Les fréquences statistiques en effectifs ou en classe d'effectifs

   Autre observation, dans le premier ensemble, celui des notes d'une classe. Les mini tableaux présentés ensuite, dans les quatre colonnes, comme autant de choix d'un QCM, présentent des classes d'effectifs, et non plus des effectifs « simples ». C'est-à-dire que les notes sont regroupées par intervalle de la note 1 à la note 4, puis de la note 5 à la note 9...

   C'est un détail, mais nos petits Poucets sont bien perplexes...Ça ne ressemble plus au tableau du cours...

Alors, ces fréquences statistiques ?

   Et bien, c’est très simple… quelques réponses au hasard, d’autres obtenues mécaniquement. Par exemple, la toute première ligne, car notre Poucet sait compter de un en un jusqu’à vingt-cinq… Après presque sept ans de cours de maths, nous voilà rassurés sur ces « compétences ».

   Et cependant, qui croira que les petits Poucets de cette classe ont compris ce qu’est un effectif ??? Il faudrait le leur demander pour en être sûr… Mais, gare aux surprises… D’abord, prendre le temps de questionner et d’écouter la réponse. Qui risque de n’être pas celle que l’on attend.

   Car petit Poucet a une multitude de stratégies pour s’en sortir malgré tout… Comme tous les petits Poucets, il se sert de son intuition, de l’évaluation globale de la situation, des nombres qu’il repère dans l’énoncé ou à proximité…
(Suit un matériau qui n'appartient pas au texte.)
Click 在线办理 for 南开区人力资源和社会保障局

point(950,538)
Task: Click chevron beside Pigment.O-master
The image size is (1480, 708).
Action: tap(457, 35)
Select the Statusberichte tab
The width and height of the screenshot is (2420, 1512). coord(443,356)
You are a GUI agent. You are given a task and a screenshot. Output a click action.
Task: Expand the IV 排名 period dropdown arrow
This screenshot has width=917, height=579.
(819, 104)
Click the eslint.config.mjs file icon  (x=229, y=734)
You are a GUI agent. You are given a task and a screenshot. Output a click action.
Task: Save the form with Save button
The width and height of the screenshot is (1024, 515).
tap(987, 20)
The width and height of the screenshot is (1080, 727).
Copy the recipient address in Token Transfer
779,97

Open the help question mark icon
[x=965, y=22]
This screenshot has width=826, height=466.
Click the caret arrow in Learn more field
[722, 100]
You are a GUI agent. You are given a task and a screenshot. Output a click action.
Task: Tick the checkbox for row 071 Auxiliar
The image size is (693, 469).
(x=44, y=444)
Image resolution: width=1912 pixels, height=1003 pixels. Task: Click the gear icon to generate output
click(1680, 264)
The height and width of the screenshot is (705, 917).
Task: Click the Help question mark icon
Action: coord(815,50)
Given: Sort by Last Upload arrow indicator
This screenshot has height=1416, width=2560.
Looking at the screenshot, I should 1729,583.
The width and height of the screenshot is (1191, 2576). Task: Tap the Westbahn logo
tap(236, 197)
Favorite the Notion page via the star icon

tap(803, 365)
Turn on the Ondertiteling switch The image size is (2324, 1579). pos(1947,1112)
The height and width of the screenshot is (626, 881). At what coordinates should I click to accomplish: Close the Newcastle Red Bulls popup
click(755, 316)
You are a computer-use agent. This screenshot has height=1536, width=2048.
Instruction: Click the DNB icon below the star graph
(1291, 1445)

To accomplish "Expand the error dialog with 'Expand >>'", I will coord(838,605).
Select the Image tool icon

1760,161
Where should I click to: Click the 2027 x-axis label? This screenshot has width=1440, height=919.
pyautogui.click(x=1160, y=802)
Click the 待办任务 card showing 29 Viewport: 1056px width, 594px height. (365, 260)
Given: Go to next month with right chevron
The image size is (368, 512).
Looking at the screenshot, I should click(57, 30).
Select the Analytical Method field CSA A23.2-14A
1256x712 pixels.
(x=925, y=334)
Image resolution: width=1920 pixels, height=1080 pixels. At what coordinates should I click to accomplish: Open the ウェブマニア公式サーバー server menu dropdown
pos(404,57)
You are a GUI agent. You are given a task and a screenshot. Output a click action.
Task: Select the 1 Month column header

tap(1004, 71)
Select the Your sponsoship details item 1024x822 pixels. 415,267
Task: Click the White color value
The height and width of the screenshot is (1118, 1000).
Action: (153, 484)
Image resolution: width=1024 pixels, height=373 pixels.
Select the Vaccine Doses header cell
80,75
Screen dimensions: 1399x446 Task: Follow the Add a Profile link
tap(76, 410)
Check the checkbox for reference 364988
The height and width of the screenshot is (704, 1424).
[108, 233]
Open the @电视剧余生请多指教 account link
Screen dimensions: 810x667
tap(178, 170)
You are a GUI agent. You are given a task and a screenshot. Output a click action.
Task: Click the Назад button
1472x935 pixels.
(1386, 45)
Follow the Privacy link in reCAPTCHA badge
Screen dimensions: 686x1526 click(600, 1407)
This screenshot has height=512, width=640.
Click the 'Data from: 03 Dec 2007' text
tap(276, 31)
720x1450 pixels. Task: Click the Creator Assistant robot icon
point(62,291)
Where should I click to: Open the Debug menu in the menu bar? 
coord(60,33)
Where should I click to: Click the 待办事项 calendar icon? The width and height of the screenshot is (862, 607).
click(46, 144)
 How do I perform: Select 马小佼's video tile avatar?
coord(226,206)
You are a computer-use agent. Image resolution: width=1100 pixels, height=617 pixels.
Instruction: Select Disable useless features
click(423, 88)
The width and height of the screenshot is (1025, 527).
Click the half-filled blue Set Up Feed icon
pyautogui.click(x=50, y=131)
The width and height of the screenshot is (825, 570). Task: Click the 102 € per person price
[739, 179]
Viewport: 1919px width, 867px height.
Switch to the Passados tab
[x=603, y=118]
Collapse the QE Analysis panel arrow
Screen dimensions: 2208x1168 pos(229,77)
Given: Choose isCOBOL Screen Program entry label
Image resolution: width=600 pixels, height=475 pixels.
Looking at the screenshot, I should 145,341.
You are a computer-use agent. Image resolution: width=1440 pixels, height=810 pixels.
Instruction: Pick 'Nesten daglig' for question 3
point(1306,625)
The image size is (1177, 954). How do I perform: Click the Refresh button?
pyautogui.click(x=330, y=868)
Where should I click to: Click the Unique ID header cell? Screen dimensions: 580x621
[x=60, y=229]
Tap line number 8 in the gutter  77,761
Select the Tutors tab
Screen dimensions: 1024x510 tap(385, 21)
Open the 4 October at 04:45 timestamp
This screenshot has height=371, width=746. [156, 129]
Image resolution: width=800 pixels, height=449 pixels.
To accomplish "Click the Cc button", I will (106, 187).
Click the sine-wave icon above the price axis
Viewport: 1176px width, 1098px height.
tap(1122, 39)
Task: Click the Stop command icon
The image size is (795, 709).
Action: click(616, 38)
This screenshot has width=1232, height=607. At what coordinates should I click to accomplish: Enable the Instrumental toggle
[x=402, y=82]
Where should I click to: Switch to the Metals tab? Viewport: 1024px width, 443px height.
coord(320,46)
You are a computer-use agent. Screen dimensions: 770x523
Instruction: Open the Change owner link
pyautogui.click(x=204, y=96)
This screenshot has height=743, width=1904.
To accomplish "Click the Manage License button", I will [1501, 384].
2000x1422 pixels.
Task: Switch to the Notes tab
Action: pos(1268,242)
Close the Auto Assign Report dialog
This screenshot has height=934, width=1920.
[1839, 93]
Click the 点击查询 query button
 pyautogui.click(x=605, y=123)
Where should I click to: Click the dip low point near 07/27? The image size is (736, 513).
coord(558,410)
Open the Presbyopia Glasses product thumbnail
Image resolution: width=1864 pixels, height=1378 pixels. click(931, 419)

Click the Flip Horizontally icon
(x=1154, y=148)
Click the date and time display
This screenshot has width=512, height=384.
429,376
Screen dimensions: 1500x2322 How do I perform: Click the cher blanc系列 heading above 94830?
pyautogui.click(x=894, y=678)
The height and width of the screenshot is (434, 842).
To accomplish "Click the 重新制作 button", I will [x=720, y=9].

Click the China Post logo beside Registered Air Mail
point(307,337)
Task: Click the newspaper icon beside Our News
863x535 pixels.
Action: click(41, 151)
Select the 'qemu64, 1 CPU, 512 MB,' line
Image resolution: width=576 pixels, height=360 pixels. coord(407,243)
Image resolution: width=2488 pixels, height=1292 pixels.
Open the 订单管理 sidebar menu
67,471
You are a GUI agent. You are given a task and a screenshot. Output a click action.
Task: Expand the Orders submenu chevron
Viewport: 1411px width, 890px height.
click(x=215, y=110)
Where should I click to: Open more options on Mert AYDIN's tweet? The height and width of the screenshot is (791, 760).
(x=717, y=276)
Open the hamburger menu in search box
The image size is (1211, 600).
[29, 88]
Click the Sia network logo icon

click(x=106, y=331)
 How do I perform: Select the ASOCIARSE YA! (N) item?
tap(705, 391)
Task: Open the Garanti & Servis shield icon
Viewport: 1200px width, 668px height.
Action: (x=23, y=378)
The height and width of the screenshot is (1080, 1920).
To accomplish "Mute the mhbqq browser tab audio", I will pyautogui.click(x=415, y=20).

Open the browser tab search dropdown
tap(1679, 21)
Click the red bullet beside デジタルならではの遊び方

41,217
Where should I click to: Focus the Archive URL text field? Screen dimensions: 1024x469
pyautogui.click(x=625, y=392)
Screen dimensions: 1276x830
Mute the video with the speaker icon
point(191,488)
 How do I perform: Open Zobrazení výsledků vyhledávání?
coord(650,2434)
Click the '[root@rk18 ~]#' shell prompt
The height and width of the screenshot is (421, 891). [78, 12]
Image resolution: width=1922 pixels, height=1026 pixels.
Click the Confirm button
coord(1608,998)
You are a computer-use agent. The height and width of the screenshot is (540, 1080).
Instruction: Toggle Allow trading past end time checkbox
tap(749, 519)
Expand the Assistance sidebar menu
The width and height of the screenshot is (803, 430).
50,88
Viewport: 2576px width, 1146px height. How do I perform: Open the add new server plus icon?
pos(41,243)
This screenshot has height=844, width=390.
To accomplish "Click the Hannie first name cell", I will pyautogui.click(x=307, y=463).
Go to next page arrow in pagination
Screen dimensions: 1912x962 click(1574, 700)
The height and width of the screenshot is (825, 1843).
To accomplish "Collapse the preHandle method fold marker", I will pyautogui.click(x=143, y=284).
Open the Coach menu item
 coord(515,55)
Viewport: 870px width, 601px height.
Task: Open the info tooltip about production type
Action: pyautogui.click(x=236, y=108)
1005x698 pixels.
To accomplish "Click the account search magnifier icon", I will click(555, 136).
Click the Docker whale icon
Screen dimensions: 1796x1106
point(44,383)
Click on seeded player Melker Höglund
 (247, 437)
   D’ailleurs, si vous avez des petits Poucets autour de vous, qui viennent de « travailler » sur les fréquences statistiques dans leur collège, posez-leur la question simplement : « Est-ce que tu as vu les fréquences statistiques ? » « Qu’est-ce que représentent les fréquences statistiques ? »… Ou tout autre question très ouverte comme celle-là... Et mettez-moi les réponses en commentaire !

Et puis c’est quand même petit Poucet qui ne comprend pas les fréquences statistiques

  Et oui, voilà la conclusion immuable, qui tombe comme un couperet, tôt dans la scolarité. Qui suit les Poucets tout au long de la scolarité. Et que les Poucets intègrent si vite, si profondément…

  Bien sûr, c’est parfois dit ou pensé avec de la compassion, parfois avec de la gentillesse…

   Mais quid d’un énoncé obscur ? Qui pensera que – peut-être, éventuellement, il est possible que… Un énoncé pas clair n’éclaircisse pas, au contraire, embrouille, stress, mette en défaut, fasse sentir à des Poucets qu’ils ont raison de n’avoir pas confiance en eux, parce que visiblement ils ne comprennent pas bien… et que c’est sûrement pour cela qu’ils ne sont pas bons en maths…

   Ainsi, il serait judicieux de se demander comment un énoncé peut être perçu, compris, envisagé, globalement et dans les détails par les Poucets.

   Mais aussi, il serait judicieux d’évaluer une chose à la fois pour être sûr de ce que signifie le résultat… 

  Parce qu’une évaluation qui évalue tout n’évalue rien. C’est comme un couteau suisse qui permet tout un tas de fonctions différentes mais qui n’est de ce fait précisément, ni un vrai couteau, ni une vraie scie, ni un vrai ciseau… En fait, ça dépanne, mais on n’en fait rien au quotidien.